Une expérience spécifique pour les mineurs

Baptisée « ChatGPT for Teens », cette version est activée par défaut pour les utilisateurs identifiés comme mineurs, soit à partir de l’âge qu’ils déclarent, soit grâce à différents signaux permettant à OpenAI d’estimer leur tranche d’âge, notamment l’ancienneté du compte ou certains usages, selon OpeAI.

Plusieurs protections existeraient déjà pour les adolescents. Les contenus liés notamment à l’automutilation, à la violence, aux troubles alimentaires ou à la sexualité explicite sont restreints. L’outil prévoit également des rappels invitant à faire des pauses, des plages horaires bloquées et un « mode étude » conçu pour guider l’élève par des questions plutôt que lui fournir directement les réponses.

La nouvelle version rassemble ces dispositifs dans une expérience unique et renforce les incitations à rechercher une aide humaine en cas de difficulté. ChatGPT doit également rappeler plus fréquemment aux adolescents de ne pas utiliser l’outil pour tricher dans leurs devoirs.

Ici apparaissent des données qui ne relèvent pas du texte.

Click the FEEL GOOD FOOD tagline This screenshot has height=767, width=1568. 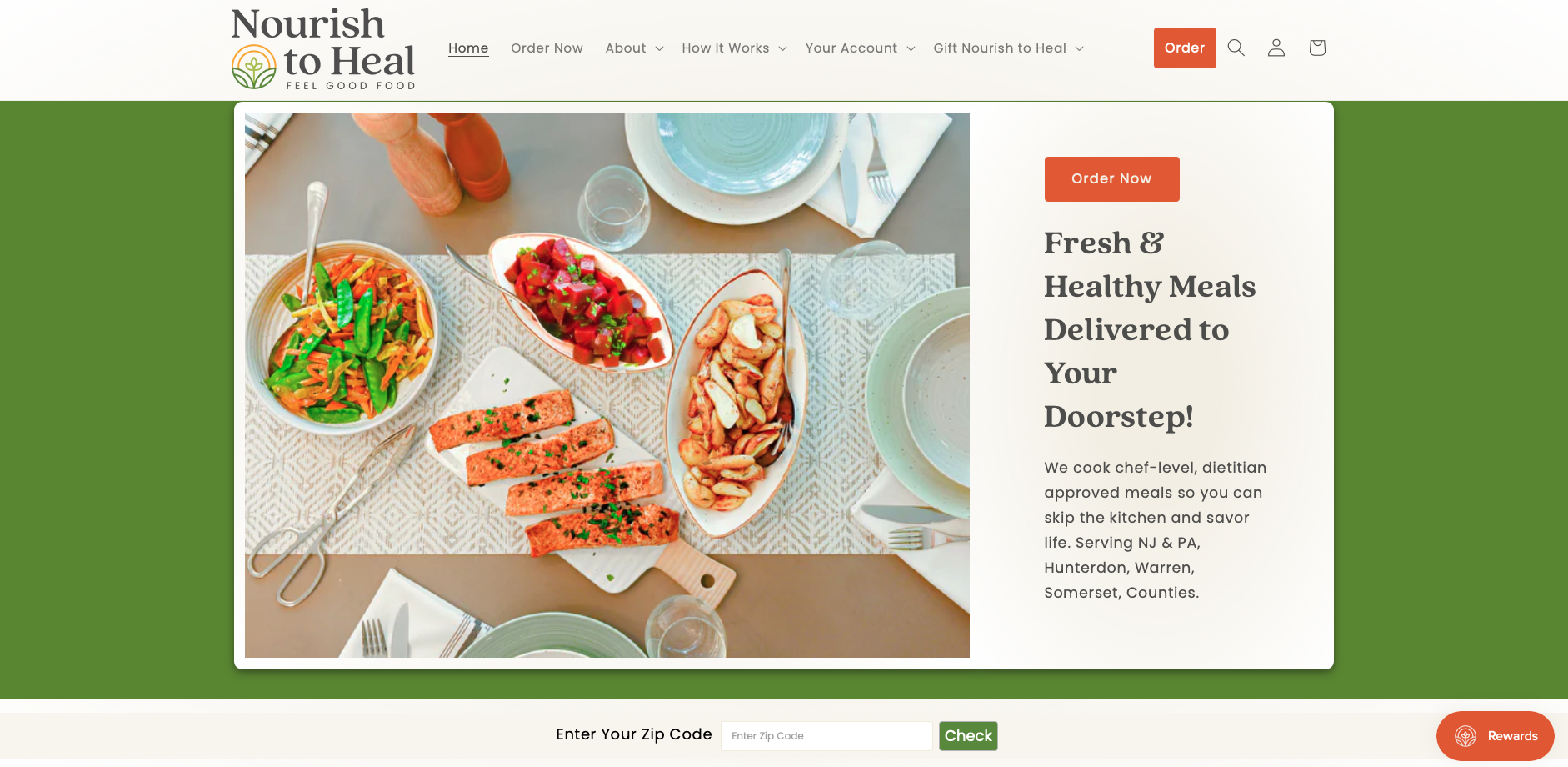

Moins d’anthropomorphisme, davantage de contrôle parental

OpenAI a aussi désactivé la fonction vocale dans cette version afin de rendre l’assistant moins humain dans son apparence et ses interactions. Le chatbot ne doit plus suggérer qu’il éprouve des sentiments ou entretient une relation affective avec l’utilisateur. OpenAI s’abstiendrait ainsi à donner des traits, des sentiments ou des comportements humains à des choses qui ne le sont pas.

Le dispositif complète les outils de contrôle parental introduits à l’automne 2025 et élargis depuis. Lorsqu’un compte adolescent est associé à celui d’un adulte, le parent peut recevoir une alerte en présence de signes de risque suicidaire ou d’automutilation, ou lorsque le compte est désactivé en raison de contenus violents.

OpenAI précise que ces alertes sont vérifiées par un examinateur humain et qu’elles ne donnent pas accès au contenu exact des conversations.

Une pression croissante autour de la protection des mineurs

Ces mesures interviennent après plusieurs controverses ey procès sur l’usage des assistants conversationnels par les adolescents. Les parents d’Adam Raine, un Californien de 16 ans mort par suicide en avril 2025, accusent notamment ChatGPT d’avoir contribué à son passage à l’acte.

Meta (et consorts) est quant à lui accisé d’avoir "appâté" les enfants sur Instagram et Facebook en "cachant la vérité", ou chargé ses équipes d'identifier et de résoudre les problèmes d'usage excessif? Le premier procès fédéral contre le géant des réseaux sociaux s'est ouvert mardi à Oakland, près de San Francisco. Cette campagne d’assainissement cible aussi TikTok, Snapchat et YouTube.

Depuis septembre 2025, la Federal Trade Commission enquête sur les effets des chatbots de sept entreprises sur les mineurs.

Les concurrents ont adopté des réponses différentes : Character.AI a fermé ses conversations libres aux moins de 18 ans, Anthropic réserve Claude aux adultes, tandis que Google a renforcé les restrictions appliquées aux mineurs sur Gemini.